Action item:
Produce a verbatim copy of the entries listed below.

Material provided:
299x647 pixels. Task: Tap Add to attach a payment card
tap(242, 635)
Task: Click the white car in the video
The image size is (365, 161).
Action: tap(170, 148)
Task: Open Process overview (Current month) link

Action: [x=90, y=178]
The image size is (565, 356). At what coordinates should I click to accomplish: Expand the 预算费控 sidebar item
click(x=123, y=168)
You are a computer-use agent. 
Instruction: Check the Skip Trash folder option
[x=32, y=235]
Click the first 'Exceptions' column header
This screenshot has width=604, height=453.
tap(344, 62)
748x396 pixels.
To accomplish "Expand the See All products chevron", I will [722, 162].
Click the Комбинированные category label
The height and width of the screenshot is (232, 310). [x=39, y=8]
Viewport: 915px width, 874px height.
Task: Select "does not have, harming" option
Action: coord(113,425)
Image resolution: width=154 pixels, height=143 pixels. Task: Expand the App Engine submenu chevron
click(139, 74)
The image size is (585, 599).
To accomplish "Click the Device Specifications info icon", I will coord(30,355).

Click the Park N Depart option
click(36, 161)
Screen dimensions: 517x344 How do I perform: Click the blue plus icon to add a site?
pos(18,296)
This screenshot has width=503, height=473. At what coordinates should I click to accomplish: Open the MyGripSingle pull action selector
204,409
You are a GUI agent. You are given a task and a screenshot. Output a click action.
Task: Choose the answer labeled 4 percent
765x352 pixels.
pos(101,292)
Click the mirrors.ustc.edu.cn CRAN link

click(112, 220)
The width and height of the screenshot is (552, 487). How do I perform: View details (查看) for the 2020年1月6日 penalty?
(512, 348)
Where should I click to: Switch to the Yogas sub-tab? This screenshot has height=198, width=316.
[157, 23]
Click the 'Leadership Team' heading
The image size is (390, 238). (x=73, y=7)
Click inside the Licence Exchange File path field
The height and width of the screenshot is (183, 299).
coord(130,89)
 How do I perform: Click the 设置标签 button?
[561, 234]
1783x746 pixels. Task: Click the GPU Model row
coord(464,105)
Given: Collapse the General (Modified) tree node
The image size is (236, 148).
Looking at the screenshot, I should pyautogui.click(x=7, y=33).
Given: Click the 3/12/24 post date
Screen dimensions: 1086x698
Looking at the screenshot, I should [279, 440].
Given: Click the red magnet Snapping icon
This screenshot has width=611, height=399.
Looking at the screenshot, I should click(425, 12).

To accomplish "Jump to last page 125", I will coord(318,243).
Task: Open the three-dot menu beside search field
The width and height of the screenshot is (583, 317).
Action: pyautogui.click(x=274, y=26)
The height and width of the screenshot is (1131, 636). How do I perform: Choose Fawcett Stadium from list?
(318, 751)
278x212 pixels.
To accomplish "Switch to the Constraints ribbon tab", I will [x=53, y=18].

Response box:
299x647 pixels. Task: Tap Add to attach a payment card
tap(242, 635)
Task: Click the white car in the video
The image size is (365, 161).
Action: tap(170, 148)
Task: Open Process overview (Current month) link

Action: [x=90, y=178]
The image size is (565, 356). At what coordinates should I click to accomplish: Expand the 预算费控 sidebar item
click(x=123, y=168)
You are a computer-use agent. 
Instruction: Check the Skip Trash folder option
[x=32, y=235]
Click the first 'Exceptions' column header
This screenshot has width=604, height=453.
tap(344, 62)
748x396 pixels.
To accomplish "Expand the See All products chevron", I will [722, 162].
Click the Комбинированные category label
The height and width of the screenshot is (232, 310). [x=39, y=8]
Viewport: 915px width, 874px height.
Task: Select "does not have, harming" option
Action: coord(113,425)
Image resolution: width=154 pixels, height=143 pixels. Task: Expand the App Engine submenu chevron
click(139, 74)
The image size is (585, 599).
To accomplish "Click the Device Specifications info icon", I will coord(30,355).

Click the Park N Depart option
click(36, 161)
Screen dimensions: 517x344 How do I perform: Click the blue plus icon to add a site?
pos(18,296)
This screenshot has width=503, height=473. At what coordinates should I click to accomplish: Open the MyGripSingle pull action selector
204,409
You are a GUI agent. You are given a task and a screenshot. Output a click action.
Task: Choose the answer labeled 4 percent
765x352 pixels.
pos(101,292)
Click the mirrors.ustc.edu.cn CRAN link

click(112, 220)
The width and height of the screenshot is (552, 487). How do I perform: View details (查看) for the 2020年1月6日 penalty?
(512, 348)
Where should I click to: Switch to the Yogas sub-tab? This screenshot has height=198, width=316.
[157, 23]
Click the 'Leadership Team' heading
The image size is (390, 238). (x=73, y=7)
Click inside the Licence Exchange File path field
The height and width of the screenshot is (183, 299).
coord(130,89)
 How do I perform: Click the 设置标签 button?
[561, 234]
1783x746 pixels. Task: Click the GPU Model row
coord(464,105)
Given: Collapse the General (Modified) tree node
The image size is (236, 148).
Looking at the screenshot, I should pyautogui.click(x=7, y=33).
Given: Click the 3/12/24 post date
Screen dimensions: 1086x698
Looking at the screenshot, I should [279, 440].
Given: Click the red magnet Snapping icon
This screenshot has width=611, height=399.
Looking at the screenshot, I should click(425, 12).

To accomplish "Jump to last page 125", I will coord(318,243).
Task: Open the three-dot menu beside search field
The width and height of the screenshot is (583, 317).
Action: pyautogui.click(x=274, y=26)
The height and width of the screenshot is (1131, 636). How do I perform: Choose Fawcett Stadium from list?
(318, 751)
278x212 pixels.
To accomplish "Switch to the Constraints ribbon tab", I will [x=53, y=18].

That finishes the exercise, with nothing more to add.